So what exactly caused the price rise?
First, the main metallic components of die-casting zinc alloys are zinc, aluminum, and copper. Taking Zamak 3 as an example, its zinc content exceeds 92.29%, and aluminum content exceeds 3.9%; while Zamak 5 contains approximately 95% zinc, 4% aluminum, and 0.9% copper. Therefore, changes in the price spread between zinc and aluminum or copper directly determine the production cost and processing fees of the alloys.
Examining the zinc-aluminum price spread, since Q2 this year, aluminum prices have risen unilaterally, while zinc prices have fluctuated relatively mildly, leading to a continuous narrowing of the zinc-aluminum price spread. This directly pushed up the production cost of Zamak 3. According to SMM calculations, the theoretical net profit for producing #3 alloy dropped significantly from around 300 yuan/mt at the beginning of the year to approximately 150 yuan/mt currently.

Furthermore, from the zinc-copper price spread perspective, copper prices surged to a decade high this year, causing the zinc-copper price spread to widen sharply. This has resulted in more significant cost pressure for Zamak 5, which has a higher copper content. The net profit margin for enterprise production has narrowed from around 400 yuan/mt at the beginning of the year to less than 100 yuan/mt currently.
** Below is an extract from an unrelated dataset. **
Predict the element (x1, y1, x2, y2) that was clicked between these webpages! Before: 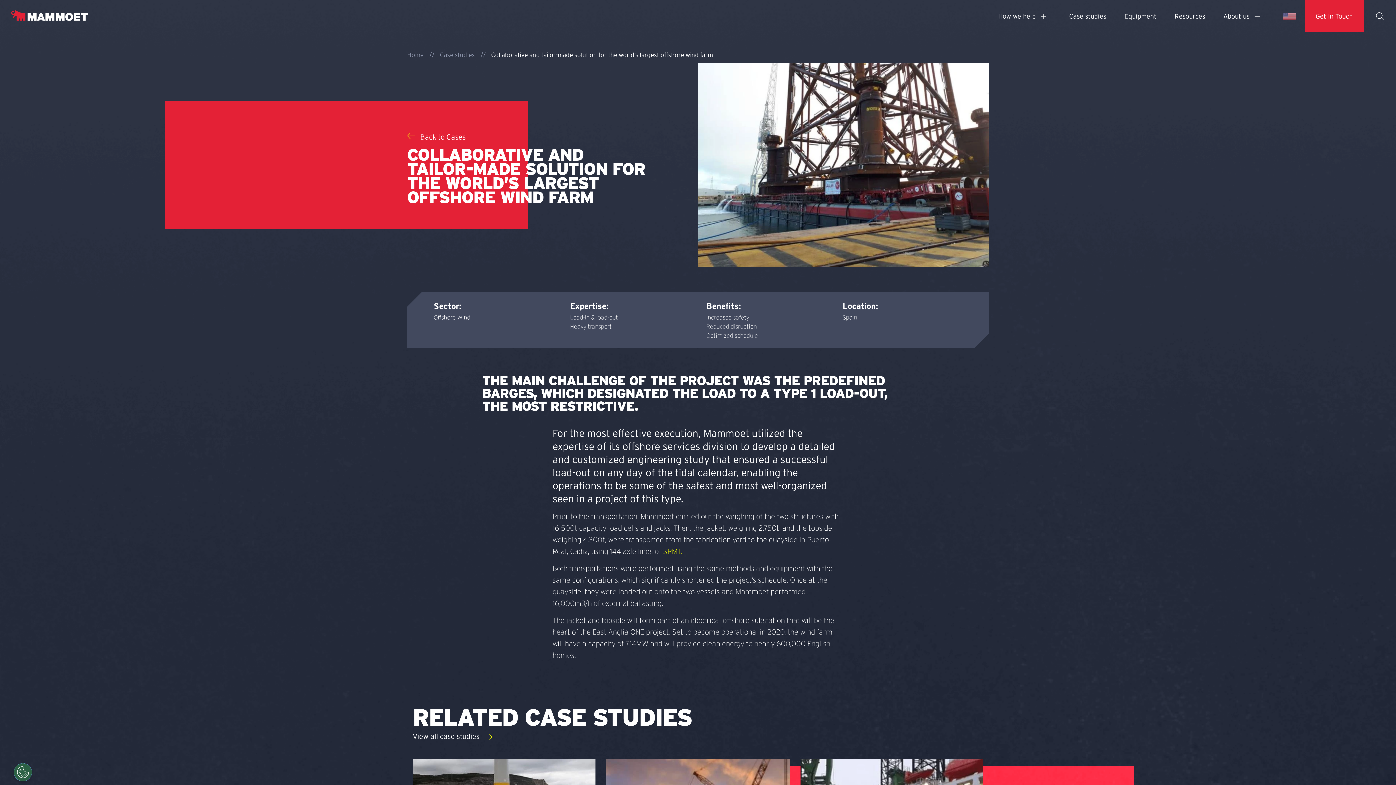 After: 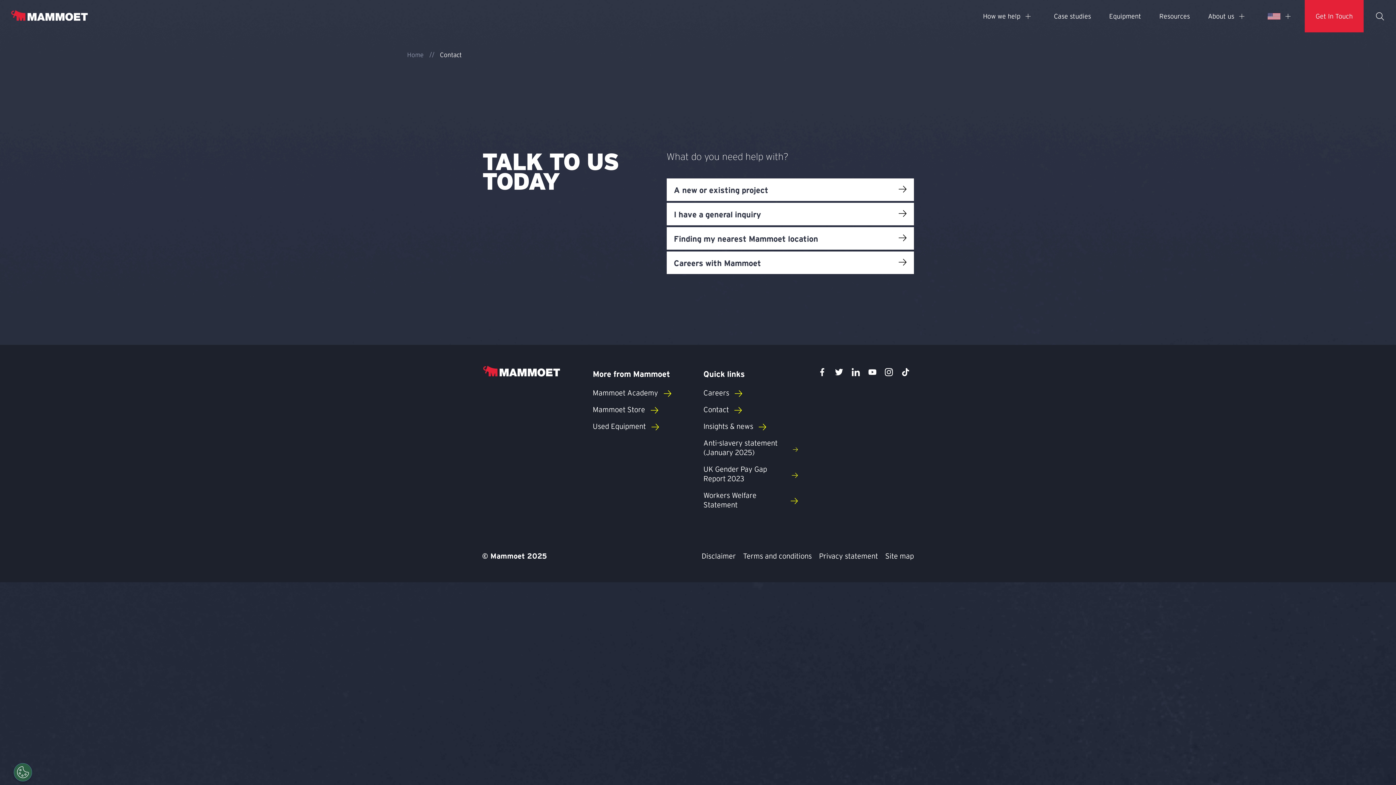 Action: bbox: (1305, 0, 1364, 32) label: Get In TouchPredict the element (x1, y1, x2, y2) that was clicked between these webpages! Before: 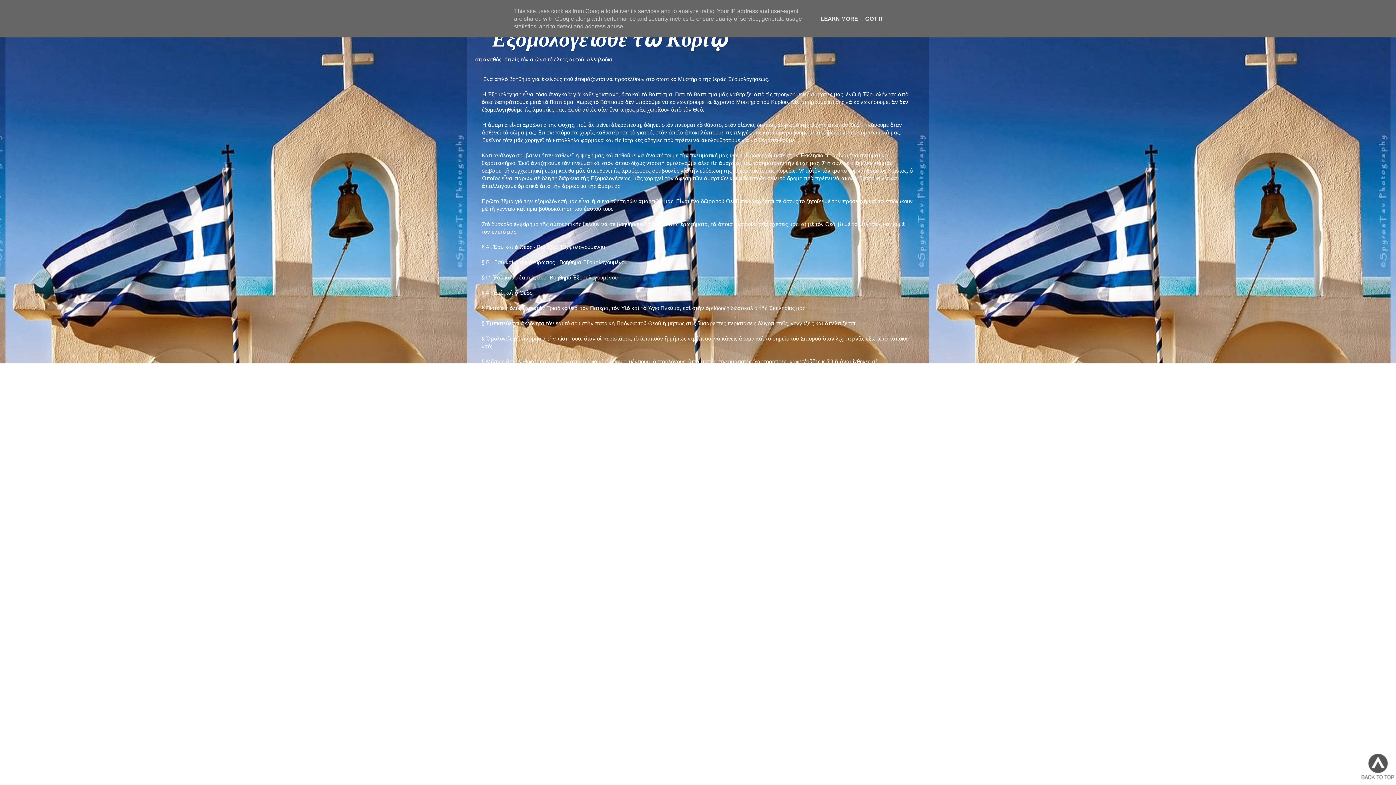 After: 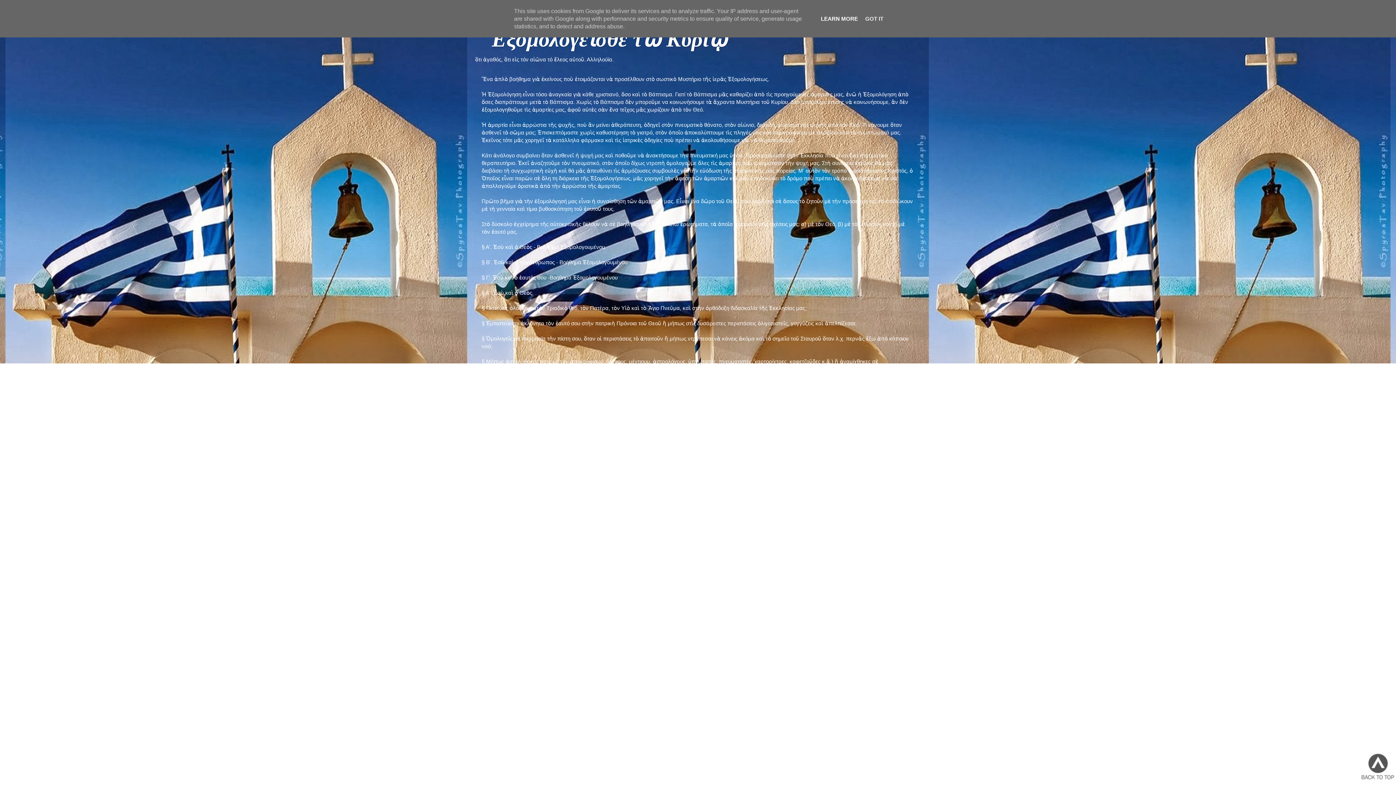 Action: label: LEARN MORE bbox: (818, 15, 860, 21)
Under strong price pressure, die-casting zinc alloy enterprises have raised processing fees due to raw material cost pressures.
However, overall consumption in the current die-casting zinc alloy market remains pessimistic. According to SMM data, China's operating rate for die-casting zinc alloy in September was only 42.99%, down 4.02 percentage points YoY. Against the backdrop of sluggish demand, raising processing fees has proven particularly challenging. Meanwhile, SMM learned that the market's adjustment to prices was relatively small, with overall increases for #3 alloy processing fees ranging from 50 to 100 yuan/mt, and #5 alloy adjustments ranging from 100 to 150 yuan/mt. Additionally, some enterprises have not adjusted their processing fees recently, mostly those with initially higher pricing or other profit sources to offset costs.

Looking ahead, the off-season expectations suggest that consumption is unlikely to improve. Coupled with the ongoing impact of smelters' low-priced alloys on private alloy plants, the likelihood of a significant increase in TCs remains low. However, if the price spreads between zinc-aluminum and zinc-copper continue to compress enterprise profits, cost support for standard alloys will strengthen, and TCs may still be raised passively. SMM has also learned that some enterprises have begun increasing the use of scrap in their formulations to produce non-standard alloys in order to control costs. SMM will continue to monitor the market closely.